While working on with theatre works and journalism, his fellow mate Jayantha Chandrasiri invited him to take part in his teledrama Akala Sandhya, which is Thirimadura's first television screen. Since then, he acted more than 50 teledramas across genre including some notable roles in the serials: Paba, Katu Imbula, Ataka Nataka, Isuru Sangramaya and Hendewa.

As a television host, Thirimadura presented program Maarai Hirai telecasted on TV Derana and program Rasoghaya telecasting on Siyatha TV accompany with Mihira Sirithilaka. On ITN, he currently presents the program called Thirimadura Oba Amathai.

Thirimadura started his film career with Julietge Bumikawa back in 1998, directed by Jackson Anthony. Through that, he performed many dramatic and comedy roles in more than 35+ films up to 2018. Apart from acting, he was also the Production Manager of film Sonduru Dadabima, released in 2003 and screenplay writer of film Thanha Rathi Ranga. The role in this film highly praised by the critics and was a commercial hit as well. He along with Sarath Kothalawala won the Award for the Best Screenplay at Derana Lux Film Awards in 2014 for Thanha Rathi Ranga movie. His first cinema direction came through Newspaper co-directed with Kothalawala was released on 29 June 2020.

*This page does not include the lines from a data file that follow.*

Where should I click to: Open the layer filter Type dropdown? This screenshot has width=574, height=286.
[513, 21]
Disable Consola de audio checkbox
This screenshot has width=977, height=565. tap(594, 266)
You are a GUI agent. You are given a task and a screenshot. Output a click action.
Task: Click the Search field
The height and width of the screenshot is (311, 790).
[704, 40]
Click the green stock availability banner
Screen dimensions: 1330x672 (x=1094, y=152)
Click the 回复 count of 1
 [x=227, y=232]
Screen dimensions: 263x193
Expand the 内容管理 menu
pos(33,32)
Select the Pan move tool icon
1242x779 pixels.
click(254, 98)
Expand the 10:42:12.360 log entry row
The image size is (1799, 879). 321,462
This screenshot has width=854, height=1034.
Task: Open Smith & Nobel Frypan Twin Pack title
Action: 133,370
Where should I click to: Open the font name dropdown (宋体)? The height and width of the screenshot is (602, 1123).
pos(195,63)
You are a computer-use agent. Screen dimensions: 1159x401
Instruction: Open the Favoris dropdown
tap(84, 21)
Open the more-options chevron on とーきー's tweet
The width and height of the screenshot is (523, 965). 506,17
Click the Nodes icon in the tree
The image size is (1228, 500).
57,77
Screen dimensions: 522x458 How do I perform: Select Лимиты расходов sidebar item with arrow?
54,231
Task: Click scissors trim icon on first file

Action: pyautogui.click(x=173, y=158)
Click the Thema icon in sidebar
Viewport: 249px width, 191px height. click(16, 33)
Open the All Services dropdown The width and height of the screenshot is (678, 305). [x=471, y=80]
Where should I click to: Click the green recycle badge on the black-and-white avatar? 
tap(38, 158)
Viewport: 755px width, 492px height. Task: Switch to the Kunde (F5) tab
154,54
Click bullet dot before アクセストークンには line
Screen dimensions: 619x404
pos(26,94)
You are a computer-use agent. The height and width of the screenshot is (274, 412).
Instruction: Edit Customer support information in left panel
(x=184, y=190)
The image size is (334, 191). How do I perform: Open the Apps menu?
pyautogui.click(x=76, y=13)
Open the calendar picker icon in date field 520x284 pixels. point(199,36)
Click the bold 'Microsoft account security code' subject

In March 2021, a film festival featuring five films starring Thirimadura will be held for five days at the Liberty Hall, Kollupitiya. The festival is named as the "uncrowned prince's felt cinematic procession". In 2024, he produced his maiden theater production Sudu Andagena Horu Avidin staged at 3.30pm and 6.30 pm on Tuesday, October 22 at the Elphinstone Theatre, Colombo 10.

==Discography==
Thirimadura is an A-grade singer at Sri Lanka Radio Corporation. Though he has not released his solo songs until recently, he has said that he had to sacrifice his early career entirely for the drama and films. He is a die-hard fan of Victor Rathnayake.

Thirimadura released his first solo visual song Ae Mata Adarei in June 2016. He also appeared in the music video of song Bodima by Theekshana Anuradha.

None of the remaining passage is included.